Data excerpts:
##########

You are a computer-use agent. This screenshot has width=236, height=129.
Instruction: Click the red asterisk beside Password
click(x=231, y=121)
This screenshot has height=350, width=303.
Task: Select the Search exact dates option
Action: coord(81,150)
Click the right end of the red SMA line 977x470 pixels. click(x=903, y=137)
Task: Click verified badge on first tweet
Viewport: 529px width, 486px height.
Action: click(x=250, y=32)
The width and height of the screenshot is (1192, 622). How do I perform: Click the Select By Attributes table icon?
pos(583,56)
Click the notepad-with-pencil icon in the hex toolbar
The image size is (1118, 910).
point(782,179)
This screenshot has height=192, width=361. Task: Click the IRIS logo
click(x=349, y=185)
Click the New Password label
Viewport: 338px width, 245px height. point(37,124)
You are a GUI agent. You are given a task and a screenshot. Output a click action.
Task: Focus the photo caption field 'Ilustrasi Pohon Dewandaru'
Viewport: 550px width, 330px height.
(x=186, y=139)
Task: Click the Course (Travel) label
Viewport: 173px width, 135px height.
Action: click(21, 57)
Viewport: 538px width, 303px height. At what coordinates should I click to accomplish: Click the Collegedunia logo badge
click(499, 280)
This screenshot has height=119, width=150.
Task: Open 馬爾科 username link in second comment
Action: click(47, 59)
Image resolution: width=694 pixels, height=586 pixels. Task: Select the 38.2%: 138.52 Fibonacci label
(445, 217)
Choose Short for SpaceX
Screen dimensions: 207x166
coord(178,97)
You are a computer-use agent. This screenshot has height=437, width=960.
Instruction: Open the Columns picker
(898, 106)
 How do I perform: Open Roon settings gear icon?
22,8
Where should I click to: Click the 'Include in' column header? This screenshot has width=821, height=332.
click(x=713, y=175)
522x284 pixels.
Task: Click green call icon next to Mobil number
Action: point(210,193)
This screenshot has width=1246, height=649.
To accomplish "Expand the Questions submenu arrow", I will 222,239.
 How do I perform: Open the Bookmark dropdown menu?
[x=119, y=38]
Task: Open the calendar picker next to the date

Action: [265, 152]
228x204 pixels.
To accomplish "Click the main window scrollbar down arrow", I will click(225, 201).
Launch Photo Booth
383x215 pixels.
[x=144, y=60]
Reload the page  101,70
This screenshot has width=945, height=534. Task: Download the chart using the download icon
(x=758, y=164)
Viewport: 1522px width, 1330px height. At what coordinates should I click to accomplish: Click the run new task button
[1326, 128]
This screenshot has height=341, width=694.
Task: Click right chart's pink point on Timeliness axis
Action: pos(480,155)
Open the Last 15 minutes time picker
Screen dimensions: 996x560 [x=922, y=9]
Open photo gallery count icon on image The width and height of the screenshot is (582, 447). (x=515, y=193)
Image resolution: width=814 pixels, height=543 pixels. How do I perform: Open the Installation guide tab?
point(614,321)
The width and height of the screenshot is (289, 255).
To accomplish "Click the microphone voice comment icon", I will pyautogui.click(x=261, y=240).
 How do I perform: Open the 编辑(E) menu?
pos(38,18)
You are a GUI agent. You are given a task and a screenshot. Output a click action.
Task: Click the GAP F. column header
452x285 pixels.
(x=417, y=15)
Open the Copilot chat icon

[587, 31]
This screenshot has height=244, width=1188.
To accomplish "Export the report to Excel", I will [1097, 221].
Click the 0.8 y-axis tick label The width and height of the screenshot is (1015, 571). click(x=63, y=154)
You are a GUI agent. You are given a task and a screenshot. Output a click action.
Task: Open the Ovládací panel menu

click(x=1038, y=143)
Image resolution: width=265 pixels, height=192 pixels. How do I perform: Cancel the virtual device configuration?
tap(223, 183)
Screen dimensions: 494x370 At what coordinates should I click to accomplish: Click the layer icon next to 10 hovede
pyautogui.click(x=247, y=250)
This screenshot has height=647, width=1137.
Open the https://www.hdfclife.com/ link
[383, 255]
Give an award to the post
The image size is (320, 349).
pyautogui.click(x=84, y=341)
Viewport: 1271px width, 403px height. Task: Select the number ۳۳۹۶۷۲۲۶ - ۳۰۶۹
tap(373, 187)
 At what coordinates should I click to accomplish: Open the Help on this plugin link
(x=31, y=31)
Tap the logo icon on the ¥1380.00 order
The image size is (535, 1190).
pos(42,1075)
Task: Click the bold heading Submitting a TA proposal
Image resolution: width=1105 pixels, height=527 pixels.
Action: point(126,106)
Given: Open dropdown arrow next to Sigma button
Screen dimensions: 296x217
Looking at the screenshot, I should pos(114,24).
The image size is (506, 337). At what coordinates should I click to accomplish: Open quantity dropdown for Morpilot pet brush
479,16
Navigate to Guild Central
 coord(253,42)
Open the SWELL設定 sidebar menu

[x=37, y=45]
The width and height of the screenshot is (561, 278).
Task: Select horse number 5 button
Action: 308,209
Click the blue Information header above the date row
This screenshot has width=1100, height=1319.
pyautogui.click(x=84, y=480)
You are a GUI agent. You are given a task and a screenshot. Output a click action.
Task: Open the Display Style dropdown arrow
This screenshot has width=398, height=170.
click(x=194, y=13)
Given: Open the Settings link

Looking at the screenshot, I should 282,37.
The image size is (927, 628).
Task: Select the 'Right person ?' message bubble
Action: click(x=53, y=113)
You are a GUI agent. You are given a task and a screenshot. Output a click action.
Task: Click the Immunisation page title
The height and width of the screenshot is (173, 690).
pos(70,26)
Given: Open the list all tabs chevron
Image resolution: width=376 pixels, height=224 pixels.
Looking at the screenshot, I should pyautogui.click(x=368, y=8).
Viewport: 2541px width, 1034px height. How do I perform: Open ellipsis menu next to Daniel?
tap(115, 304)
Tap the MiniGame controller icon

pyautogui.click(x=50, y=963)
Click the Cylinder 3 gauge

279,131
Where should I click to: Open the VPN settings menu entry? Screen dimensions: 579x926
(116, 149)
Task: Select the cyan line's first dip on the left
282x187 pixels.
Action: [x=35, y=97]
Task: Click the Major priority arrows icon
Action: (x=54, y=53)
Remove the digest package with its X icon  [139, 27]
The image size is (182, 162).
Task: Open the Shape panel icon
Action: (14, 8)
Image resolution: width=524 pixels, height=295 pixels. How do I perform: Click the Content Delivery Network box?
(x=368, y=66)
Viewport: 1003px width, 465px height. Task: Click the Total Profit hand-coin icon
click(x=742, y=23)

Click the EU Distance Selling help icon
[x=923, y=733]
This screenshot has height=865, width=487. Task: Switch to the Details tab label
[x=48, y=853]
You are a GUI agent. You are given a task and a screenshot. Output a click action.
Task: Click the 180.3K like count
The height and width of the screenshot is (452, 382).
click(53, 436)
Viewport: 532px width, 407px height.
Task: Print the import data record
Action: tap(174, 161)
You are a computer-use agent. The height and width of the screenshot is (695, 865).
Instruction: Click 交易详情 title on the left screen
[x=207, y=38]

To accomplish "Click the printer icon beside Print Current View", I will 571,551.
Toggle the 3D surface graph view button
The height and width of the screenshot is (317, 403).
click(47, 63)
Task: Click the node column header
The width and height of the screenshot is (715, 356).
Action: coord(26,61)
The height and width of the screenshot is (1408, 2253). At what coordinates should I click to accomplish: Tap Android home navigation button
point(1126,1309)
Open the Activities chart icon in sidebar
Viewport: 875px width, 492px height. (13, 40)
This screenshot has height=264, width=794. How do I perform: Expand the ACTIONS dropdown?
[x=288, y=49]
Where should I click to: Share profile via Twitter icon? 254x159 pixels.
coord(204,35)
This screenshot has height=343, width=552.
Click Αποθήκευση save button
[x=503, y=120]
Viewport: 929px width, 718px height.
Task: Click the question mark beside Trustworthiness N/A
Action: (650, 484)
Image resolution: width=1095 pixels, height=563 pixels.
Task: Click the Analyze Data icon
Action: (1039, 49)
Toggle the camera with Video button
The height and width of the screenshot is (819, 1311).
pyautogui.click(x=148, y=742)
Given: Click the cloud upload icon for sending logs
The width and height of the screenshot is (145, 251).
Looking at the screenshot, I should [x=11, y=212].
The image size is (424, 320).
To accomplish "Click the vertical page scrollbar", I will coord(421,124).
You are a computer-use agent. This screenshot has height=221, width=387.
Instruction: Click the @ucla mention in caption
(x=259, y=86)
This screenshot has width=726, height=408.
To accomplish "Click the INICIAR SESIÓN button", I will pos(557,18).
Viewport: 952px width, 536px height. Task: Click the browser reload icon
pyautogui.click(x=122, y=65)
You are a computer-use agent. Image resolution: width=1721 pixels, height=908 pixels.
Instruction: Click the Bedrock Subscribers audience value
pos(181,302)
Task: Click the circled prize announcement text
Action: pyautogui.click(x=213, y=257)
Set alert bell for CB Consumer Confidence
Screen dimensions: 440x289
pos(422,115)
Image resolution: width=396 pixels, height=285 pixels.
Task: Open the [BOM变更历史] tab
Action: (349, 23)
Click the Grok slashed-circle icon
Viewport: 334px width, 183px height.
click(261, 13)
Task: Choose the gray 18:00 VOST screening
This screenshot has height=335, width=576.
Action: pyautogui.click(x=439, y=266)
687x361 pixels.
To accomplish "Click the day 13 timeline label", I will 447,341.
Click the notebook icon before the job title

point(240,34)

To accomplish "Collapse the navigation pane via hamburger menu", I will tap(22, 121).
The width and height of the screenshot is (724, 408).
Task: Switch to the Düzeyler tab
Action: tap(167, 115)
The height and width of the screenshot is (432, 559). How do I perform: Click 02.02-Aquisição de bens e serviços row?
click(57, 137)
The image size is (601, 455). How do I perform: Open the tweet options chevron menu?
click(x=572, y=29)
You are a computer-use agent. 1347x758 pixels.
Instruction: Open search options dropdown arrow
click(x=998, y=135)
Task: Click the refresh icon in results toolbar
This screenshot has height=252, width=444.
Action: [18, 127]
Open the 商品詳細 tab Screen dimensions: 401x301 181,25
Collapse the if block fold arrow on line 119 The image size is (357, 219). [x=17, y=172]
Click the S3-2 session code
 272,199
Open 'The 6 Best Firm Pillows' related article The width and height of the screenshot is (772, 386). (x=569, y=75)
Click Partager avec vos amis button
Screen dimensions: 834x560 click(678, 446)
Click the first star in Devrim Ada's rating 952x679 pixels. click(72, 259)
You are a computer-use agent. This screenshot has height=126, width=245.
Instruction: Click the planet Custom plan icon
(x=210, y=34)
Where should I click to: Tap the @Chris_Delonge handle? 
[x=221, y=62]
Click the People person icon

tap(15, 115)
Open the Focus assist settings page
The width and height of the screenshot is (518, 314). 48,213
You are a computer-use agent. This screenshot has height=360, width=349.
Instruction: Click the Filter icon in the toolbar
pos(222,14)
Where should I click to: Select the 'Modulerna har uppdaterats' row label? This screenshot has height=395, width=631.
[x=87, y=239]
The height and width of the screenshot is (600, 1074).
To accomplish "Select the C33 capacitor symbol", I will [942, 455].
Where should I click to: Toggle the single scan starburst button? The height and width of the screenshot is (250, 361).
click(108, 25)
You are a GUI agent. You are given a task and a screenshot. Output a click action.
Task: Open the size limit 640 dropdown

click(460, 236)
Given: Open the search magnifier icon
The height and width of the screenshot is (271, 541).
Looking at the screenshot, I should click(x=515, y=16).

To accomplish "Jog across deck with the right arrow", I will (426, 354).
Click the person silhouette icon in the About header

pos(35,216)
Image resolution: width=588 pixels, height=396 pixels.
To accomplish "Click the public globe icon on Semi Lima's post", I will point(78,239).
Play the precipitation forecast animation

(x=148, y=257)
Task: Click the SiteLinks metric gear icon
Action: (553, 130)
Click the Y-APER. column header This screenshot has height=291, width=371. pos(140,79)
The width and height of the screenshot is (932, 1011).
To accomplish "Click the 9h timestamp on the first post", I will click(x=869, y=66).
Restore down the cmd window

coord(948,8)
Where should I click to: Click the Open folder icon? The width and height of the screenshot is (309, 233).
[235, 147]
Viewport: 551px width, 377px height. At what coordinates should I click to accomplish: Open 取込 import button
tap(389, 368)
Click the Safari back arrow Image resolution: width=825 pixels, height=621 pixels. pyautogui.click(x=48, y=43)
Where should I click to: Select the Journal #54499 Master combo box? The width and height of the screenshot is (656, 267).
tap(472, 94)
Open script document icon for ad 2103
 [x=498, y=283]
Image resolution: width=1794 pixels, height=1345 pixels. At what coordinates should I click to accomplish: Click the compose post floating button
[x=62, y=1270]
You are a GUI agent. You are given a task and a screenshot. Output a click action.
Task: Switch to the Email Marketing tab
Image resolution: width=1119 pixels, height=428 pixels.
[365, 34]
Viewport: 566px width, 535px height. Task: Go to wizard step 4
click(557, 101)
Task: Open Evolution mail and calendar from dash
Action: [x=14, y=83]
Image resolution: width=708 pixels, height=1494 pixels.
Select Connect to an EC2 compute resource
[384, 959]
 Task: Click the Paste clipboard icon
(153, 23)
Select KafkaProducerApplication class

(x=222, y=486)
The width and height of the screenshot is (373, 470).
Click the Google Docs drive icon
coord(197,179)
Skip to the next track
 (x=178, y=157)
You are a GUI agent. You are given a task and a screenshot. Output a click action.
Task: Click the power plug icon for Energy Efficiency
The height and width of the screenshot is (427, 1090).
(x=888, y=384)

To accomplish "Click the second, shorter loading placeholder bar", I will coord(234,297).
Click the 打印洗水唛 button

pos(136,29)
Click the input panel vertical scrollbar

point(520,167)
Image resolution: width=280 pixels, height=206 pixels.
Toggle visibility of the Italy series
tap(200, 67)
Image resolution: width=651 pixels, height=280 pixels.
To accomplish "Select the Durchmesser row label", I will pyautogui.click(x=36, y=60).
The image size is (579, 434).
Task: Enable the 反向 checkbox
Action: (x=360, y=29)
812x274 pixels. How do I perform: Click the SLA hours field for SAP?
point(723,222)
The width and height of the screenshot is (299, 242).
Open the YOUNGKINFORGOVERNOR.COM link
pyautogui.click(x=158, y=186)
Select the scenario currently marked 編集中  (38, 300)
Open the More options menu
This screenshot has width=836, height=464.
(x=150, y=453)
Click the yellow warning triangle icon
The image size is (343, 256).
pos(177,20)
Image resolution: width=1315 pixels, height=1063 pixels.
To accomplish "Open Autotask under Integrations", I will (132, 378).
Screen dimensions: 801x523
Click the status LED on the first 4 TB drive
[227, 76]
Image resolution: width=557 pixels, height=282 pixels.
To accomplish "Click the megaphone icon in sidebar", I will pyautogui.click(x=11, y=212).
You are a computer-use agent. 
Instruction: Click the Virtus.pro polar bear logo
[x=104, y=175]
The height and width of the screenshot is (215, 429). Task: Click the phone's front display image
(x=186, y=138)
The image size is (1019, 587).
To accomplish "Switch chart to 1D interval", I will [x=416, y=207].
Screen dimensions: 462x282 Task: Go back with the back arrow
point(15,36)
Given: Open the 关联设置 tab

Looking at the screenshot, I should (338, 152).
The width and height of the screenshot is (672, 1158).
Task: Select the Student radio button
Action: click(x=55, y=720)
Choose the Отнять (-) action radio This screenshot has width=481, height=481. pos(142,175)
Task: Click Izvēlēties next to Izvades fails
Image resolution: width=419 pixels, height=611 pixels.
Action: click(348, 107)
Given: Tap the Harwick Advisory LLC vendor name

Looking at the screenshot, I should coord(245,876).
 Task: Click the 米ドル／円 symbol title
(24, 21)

##########

WHAT TO DO:
From the entries above, give again exactly the lines running from the line with "Tap the logo icon on the ¥1380.00 order" to the line with "Given: Open dropdown"; include both of those lines.

EXERCISE OUTPUT:
Tap the logo icon on the ¥1380.00 order
The image size is (535, 1190).
pos(42,1075)
Task: Click the bold heading Submitting a TA proposal
Image resolution: width=1105 pixels, height=527 pixels.
Action: point(126,106)
Given: Open dropdown arrow next to Sigma button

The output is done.